Ülke olarak hepimiz kadın cinayetleri konusunda söylediklerinin tam tersini yapmayı adet haline dönüştüren bir toplum haline geldik. Bu ise tüm toplumsal değerlerin çürümesinin önünün ardına kadar açılmasına olanak sağlayabilecek bir ortamın içinde olduğumuzu göstermektedir. Eğer kadın cinayetlerinin önüne geçemezsek, hızla tüm değerlerimizi yitirmeye ve birbirimizi yemeye devam edeceğiz demektir! Hiçbir şey öldürülme gerekçesi olarak kullanılamaz ve hiçbir davranış biçimi öldürmeyi hafifletebilecek bir şekle büründürülemez. 

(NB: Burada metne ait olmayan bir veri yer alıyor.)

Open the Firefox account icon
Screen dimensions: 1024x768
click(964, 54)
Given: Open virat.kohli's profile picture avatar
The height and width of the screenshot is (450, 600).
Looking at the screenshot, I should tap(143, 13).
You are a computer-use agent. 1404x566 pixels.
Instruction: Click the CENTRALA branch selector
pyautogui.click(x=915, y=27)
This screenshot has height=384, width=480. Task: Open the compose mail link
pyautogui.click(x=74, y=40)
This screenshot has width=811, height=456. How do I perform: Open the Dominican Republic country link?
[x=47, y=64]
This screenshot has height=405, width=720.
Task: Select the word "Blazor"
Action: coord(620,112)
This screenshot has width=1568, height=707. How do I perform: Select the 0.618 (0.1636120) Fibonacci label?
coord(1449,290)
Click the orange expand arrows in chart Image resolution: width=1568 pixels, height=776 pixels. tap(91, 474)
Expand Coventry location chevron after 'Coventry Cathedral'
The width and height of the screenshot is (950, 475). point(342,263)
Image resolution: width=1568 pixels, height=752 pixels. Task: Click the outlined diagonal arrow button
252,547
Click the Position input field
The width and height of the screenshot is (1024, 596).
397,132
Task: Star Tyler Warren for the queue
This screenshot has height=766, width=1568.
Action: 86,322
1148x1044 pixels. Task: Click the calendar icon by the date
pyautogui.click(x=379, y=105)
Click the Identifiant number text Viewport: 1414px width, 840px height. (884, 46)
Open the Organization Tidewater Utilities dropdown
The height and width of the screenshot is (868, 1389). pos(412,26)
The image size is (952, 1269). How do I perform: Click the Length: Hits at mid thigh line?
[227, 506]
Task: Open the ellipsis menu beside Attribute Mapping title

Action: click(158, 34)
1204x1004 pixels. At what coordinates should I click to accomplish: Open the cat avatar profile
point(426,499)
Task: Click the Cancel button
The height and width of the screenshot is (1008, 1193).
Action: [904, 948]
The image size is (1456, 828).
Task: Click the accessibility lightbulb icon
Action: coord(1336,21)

Hayat, her türlü blöfe rest çekebilecek kadar derin, anlamlı ve karşıtlıkların bir arada yaşanabildiği bir zaman dilimidir. Bunu ne hiç kimsenin bir diğerinin elinden almaya hakkı vardır ne de yapılanları mazur gösterebilecek herhangi bir terazi mevcuttur. Bırakın insanlar istedikleri gibi yaşayabilsinler ve hayallerinin peşinden koşabilecek kadar yeryüzünde ben de varım diyebilsinler. Bizler ne yargılama ne de olan biten üzerinden karar verebilme hakkına sahip değiliz. Herkesin hesabı ve yaşam tarzı kendisini bağladığı müddetçe, yaptıklarının ve de yapmadıklarının da sorumlusu yine ve sadece kendisidir.